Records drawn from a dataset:

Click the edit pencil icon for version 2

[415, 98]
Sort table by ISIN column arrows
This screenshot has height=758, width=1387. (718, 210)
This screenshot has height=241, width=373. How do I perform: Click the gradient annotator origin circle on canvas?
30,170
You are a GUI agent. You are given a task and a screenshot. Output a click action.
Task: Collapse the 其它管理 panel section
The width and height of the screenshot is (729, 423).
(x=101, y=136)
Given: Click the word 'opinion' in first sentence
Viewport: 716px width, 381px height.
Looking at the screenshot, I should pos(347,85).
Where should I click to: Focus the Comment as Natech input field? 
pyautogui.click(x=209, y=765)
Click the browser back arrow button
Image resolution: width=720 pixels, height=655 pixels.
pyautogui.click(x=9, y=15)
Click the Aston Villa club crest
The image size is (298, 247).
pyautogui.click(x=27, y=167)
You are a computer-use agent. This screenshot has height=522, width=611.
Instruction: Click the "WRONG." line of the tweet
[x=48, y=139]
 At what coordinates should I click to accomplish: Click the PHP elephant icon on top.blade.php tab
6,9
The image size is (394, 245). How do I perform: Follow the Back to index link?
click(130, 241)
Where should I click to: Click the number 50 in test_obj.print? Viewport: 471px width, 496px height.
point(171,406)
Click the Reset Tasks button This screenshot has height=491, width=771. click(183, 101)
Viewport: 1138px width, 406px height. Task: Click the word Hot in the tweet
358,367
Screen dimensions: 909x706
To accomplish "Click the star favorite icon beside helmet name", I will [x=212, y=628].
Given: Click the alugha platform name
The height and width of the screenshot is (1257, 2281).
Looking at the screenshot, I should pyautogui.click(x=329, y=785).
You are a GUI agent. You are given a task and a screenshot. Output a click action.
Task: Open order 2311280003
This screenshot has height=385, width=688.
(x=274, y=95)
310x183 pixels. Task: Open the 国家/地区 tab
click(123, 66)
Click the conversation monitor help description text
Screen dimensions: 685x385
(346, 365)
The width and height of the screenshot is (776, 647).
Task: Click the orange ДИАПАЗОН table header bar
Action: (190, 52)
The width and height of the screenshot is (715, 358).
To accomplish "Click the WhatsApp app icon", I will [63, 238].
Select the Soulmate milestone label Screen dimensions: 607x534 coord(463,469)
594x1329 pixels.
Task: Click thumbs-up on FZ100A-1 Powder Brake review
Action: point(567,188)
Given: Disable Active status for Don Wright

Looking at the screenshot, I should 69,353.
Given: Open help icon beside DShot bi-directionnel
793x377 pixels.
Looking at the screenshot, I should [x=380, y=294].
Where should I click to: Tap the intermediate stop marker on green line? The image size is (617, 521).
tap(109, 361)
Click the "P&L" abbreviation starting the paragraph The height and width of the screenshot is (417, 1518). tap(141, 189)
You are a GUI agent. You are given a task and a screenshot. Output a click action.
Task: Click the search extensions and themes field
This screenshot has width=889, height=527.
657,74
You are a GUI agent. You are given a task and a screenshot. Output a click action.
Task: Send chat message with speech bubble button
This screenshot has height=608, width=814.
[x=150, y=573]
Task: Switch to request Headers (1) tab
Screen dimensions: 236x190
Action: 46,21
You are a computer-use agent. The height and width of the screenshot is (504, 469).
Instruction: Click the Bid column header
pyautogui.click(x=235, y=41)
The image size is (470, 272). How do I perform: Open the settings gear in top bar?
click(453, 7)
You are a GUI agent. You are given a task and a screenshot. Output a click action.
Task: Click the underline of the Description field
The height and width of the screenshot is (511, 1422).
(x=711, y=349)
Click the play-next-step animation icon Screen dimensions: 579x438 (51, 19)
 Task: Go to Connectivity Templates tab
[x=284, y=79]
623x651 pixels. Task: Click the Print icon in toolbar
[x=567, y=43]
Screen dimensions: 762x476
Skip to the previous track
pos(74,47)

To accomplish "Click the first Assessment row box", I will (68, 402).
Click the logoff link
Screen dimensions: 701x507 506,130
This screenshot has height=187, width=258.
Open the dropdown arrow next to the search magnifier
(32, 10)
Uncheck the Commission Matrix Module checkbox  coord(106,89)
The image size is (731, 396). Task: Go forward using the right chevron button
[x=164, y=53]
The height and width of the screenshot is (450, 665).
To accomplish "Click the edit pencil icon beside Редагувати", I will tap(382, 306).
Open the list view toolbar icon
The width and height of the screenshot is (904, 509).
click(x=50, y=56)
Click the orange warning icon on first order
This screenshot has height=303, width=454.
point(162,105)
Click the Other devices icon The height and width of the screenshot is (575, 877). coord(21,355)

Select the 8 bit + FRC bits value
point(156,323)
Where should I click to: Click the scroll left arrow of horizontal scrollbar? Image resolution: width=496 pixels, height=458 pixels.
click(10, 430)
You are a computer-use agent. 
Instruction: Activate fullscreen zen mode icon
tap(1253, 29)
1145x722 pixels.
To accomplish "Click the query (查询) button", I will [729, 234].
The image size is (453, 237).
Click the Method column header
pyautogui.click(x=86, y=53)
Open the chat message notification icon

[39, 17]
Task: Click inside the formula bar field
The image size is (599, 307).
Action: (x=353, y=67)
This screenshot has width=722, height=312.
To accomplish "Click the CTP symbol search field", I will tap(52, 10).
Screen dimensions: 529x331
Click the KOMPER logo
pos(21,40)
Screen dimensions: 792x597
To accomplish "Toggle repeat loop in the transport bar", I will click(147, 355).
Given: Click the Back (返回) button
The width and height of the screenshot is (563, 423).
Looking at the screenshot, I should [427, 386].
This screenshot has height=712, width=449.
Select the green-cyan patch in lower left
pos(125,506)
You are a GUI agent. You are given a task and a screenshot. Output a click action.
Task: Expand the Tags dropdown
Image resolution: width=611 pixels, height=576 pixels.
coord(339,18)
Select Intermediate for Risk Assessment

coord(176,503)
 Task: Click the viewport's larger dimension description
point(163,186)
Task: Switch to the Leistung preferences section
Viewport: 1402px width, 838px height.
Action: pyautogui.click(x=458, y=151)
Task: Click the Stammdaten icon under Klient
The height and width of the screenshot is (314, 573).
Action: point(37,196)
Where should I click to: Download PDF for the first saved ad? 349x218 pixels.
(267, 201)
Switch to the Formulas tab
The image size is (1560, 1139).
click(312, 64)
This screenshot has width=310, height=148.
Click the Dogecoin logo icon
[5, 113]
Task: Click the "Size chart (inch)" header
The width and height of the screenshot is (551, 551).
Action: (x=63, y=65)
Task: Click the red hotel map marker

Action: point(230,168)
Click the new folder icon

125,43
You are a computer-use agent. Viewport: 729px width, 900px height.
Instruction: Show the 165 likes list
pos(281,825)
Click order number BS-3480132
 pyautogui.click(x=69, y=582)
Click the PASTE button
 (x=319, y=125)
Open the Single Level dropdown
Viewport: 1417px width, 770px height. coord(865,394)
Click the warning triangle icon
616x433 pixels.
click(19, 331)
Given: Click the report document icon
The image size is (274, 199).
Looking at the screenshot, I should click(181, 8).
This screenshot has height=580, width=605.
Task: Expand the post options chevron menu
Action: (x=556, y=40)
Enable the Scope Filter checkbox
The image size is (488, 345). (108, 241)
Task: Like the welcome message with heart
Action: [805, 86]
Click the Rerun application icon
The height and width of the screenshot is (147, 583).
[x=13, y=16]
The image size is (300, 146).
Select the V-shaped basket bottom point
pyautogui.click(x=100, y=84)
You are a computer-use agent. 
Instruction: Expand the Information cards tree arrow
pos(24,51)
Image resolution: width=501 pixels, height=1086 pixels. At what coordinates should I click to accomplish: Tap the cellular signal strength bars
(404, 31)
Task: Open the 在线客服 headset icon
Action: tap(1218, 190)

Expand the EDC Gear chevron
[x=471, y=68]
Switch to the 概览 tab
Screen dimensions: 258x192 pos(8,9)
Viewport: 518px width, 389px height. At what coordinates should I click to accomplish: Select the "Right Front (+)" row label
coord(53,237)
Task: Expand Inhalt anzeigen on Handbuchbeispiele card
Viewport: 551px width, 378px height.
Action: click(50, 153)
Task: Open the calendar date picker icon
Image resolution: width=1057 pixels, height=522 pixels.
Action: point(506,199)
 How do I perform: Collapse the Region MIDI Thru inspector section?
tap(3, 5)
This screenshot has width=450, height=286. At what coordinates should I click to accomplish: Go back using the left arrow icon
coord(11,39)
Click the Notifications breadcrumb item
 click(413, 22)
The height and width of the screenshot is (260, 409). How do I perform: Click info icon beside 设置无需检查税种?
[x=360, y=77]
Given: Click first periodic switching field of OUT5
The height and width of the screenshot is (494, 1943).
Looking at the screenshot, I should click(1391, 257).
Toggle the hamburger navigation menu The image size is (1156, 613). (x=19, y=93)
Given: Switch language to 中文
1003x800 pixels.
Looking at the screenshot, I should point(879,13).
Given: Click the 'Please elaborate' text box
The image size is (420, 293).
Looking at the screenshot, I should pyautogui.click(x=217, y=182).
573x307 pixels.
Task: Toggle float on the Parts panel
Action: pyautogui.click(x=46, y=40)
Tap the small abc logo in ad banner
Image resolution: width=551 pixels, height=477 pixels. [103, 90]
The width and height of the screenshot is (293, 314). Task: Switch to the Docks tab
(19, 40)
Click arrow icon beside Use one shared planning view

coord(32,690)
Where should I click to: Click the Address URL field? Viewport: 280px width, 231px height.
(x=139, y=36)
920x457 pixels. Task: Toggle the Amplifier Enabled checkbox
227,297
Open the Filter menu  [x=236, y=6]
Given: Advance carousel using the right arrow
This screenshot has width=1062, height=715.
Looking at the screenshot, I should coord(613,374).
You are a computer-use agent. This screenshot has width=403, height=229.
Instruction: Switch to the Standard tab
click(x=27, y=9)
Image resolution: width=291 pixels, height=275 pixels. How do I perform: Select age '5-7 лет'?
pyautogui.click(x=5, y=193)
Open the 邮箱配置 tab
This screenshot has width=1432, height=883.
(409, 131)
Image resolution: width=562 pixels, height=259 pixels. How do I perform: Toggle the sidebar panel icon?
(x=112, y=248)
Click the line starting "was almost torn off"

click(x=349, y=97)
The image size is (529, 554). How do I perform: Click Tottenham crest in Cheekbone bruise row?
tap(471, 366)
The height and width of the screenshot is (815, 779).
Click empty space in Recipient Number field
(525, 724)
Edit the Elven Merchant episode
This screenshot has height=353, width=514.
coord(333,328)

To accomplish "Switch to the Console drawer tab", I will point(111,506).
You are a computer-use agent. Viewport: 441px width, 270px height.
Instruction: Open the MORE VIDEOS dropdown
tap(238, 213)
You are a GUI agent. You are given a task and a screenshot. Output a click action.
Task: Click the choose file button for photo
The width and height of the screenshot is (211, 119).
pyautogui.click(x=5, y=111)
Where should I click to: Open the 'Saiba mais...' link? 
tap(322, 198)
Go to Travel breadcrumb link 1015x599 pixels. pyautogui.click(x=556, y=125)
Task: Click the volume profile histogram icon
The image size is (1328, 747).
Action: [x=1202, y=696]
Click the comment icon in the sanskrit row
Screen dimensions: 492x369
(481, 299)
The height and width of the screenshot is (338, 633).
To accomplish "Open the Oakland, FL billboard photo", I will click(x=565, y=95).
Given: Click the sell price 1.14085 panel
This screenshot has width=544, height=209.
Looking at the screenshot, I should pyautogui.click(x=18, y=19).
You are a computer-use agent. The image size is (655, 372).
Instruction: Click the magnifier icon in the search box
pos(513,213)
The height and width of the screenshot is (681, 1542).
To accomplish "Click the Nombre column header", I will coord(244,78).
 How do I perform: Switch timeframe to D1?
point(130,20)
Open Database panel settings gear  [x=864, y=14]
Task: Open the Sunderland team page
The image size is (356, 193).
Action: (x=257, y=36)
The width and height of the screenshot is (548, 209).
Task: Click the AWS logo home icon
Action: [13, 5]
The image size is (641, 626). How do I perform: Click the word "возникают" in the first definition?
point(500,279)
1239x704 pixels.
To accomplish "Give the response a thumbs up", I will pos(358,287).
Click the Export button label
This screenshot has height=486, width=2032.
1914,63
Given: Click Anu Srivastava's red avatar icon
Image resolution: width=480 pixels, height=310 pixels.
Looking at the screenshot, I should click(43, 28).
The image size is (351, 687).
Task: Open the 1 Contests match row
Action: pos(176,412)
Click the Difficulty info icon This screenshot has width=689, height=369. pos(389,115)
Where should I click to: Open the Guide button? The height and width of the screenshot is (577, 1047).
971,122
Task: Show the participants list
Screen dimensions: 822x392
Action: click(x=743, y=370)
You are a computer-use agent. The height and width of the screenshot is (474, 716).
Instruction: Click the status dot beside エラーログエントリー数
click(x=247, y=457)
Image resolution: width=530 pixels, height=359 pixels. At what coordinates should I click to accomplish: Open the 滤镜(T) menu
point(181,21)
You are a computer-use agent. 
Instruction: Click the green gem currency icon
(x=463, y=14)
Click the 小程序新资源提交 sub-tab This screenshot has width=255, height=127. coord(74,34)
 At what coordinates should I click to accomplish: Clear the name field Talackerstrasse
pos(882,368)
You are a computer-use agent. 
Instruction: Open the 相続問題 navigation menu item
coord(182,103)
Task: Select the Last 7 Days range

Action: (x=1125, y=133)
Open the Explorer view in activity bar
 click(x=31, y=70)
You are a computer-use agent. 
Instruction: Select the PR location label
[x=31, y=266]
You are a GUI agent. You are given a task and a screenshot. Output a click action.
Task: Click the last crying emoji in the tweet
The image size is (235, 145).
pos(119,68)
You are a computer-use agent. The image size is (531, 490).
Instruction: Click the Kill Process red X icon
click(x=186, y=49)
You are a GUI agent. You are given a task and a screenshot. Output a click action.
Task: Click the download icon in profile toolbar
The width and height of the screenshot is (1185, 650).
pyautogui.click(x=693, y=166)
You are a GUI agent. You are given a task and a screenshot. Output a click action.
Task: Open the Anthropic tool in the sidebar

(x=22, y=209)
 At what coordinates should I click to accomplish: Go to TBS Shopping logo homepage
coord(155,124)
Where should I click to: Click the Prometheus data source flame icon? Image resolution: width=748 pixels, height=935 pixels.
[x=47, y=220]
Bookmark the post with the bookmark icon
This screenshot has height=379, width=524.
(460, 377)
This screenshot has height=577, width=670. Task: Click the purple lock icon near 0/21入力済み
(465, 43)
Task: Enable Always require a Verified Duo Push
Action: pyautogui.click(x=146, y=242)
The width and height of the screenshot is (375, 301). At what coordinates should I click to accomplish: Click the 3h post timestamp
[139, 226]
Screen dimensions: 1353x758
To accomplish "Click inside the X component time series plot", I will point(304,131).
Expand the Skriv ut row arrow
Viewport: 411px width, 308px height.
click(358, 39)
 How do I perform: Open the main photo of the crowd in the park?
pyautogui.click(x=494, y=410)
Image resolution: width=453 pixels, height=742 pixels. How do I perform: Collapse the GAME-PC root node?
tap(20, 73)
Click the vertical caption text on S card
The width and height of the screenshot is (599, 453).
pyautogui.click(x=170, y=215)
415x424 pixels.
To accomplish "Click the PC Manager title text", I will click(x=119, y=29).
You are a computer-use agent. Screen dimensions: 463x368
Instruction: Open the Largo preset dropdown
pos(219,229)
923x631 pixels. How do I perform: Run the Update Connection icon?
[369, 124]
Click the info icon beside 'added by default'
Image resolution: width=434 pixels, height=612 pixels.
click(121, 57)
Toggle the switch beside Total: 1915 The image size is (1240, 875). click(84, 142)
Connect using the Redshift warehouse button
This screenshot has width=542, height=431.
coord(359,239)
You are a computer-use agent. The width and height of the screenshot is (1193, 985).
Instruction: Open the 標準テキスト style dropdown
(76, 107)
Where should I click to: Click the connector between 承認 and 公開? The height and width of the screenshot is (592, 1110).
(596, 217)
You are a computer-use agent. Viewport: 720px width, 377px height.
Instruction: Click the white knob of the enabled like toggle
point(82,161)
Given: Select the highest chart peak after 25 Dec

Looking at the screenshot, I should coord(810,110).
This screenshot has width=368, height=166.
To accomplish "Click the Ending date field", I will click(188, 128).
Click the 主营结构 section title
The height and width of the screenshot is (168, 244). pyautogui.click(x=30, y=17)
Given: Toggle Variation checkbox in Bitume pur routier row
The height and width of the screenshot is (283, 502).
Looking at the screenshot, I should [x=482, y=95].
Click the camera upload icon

__TASK OBJECTIVE__: Across the data above, how many lines include the word "inside"? Give only the number.

__FINISHED EXERCISE__: 2